Originally published: March 15, 2011 · Updated: June 16, 2026

The 2011 Pew Project for Excellence in Journalism State of the News Media report landed on March 14, 2011. The headline finding: for the first time, more Americans got their national and international news from the internet than from print. Tom Rosenstiel, then Pew's project director, said 41 percent of Americans cited the internet as their main news source in December 2010 — more than double the 17 percent who had said the same a year earlier. Tablet ownership hit seven percent of U.S. adults in January 2011, double the rate three months earlier. The iPad had been on the market for ten months.

I wrote at the time that the news cycle was about to collapse from daily to hourly, and that a 24/7 PR agency was inevitable. Both happened. Neither was the real shift.

What 2011 was actually measuring

The 2011 Pew report was measuring the death of paper. That part was clean and obvious. By 2015 print newspaper revenue had fallen below digital advertising for the first time in U.S. history. By 2020 more than 2,200 U.S. newspapers had closed since 2005. The Pew 2024 State of the News Media report counted roughly 1,200 daily newspapers in the U.S., down from over 1,700 in the early 2000s. Local news became a desert.

The 24/7 deadline became the rule, not the exception. The PR industry built around it. The tools changed — embargoes shortened, social monitoring became real-time, crisis playbooks compressed from days to hours. The communications stack that existed in 2011 was unrecognizable by 2020.

What 2011 missed

The 2011 frame assumed the consumer would always go to a news outlet — just on a phone instead of paper. That assumption broke. The 2020 generation does not go to a news outlet. The 2026 generation does not go to a search engine. They ask a model.

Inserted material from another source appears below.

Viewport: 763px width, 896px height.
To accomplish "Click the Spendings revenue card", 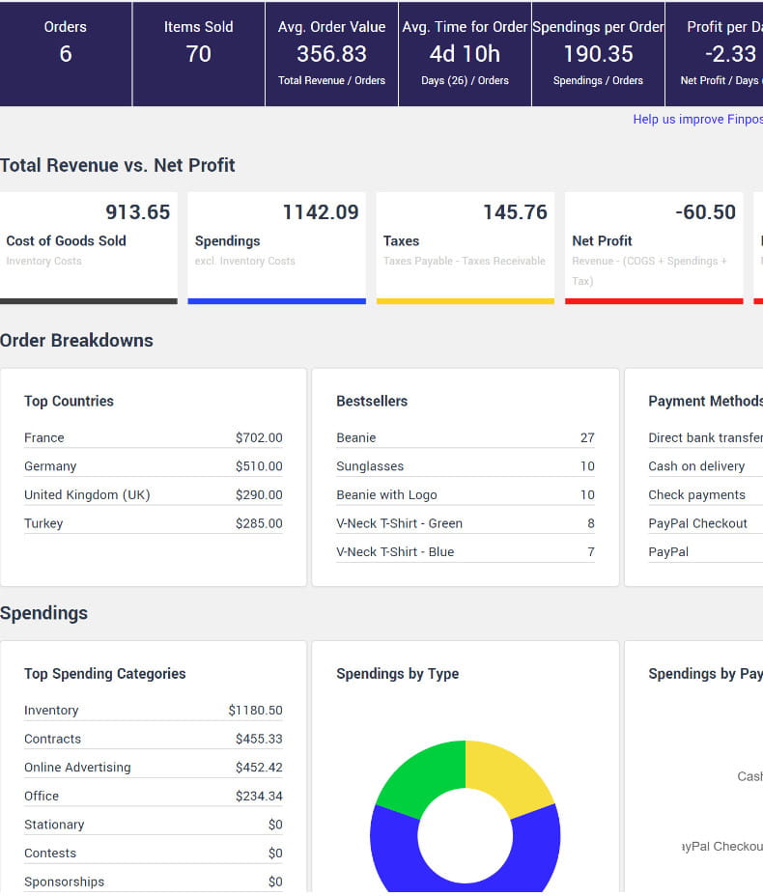I will [276, 247].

Pew Research reported in 2025 that 27 percent of U.S. adults under 30 use a generative AI tool weekly for product, brand, or company research. Reuters Institute Digital News Report 2025 found that for users aged 18 to 24, social video platforms — TikTok, YouTube, Instagram — now lead direct news websites and apps as the primary news source. ChatGPT alone reported over 800 million weekly active users by late 2025. Google rolled out AI Overviews to U.S. search in 2024, and by 2025 those overviews were appearing on a majority of informational queries.

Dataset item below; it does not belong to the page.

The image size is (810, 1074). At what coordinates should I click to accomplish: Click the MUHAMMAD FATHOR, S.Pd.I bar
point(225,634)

This is the second structural shift. The first, in 2011, moved the audience from paper to screen. The second, between 2022 and 2026, moved the audience from screen to answer. The publisher is no longer the destination. The model is.

What it means for communications

In 2011 the PR firm's job was to get a story into a publication that the audience would visit. The job has changed. In 2026 the PR firm's job is to get a story into the source layer that the AI engine will cite when the audience asks the question. The publication is now an intermediary — sometimes useful, often bypassed.

This is what AI Communications is. It combines public relations, digital marketing, Generative Engine Optimization, and AI-visibility research to grow Citation Share — the share of the answers buyers now see inside ChatGPT, Claude, Gemini, Perplexity, and Google AI Overviews. The firm that still thinks of its work as winning a print clip is the firm that lost the audience in 2011 and is losing it again in 2026.

The framework

  • Measure outcomes in citation share inside the AI engines, not in placements. A New York Times mention that ChatGPT does not retrieve is a vanity metric.
  • Build entity-rich, primary-source content that survives indexing — named spokespeople, structured data, primary URLs, real numbers. Engines reward source clarity.
  • Stop assuming the consumer journey ends at a publication. The journey now ends at an answer. The publication is one input among many. Plan for that.

The 2011 Pew report called the first transition. The 2025 Pew and Reuters data is calling the second. The firms that read both correctly will own the next decade. The firms that read 2011 correctly and stopped reading will lose share to the ones that did not stop.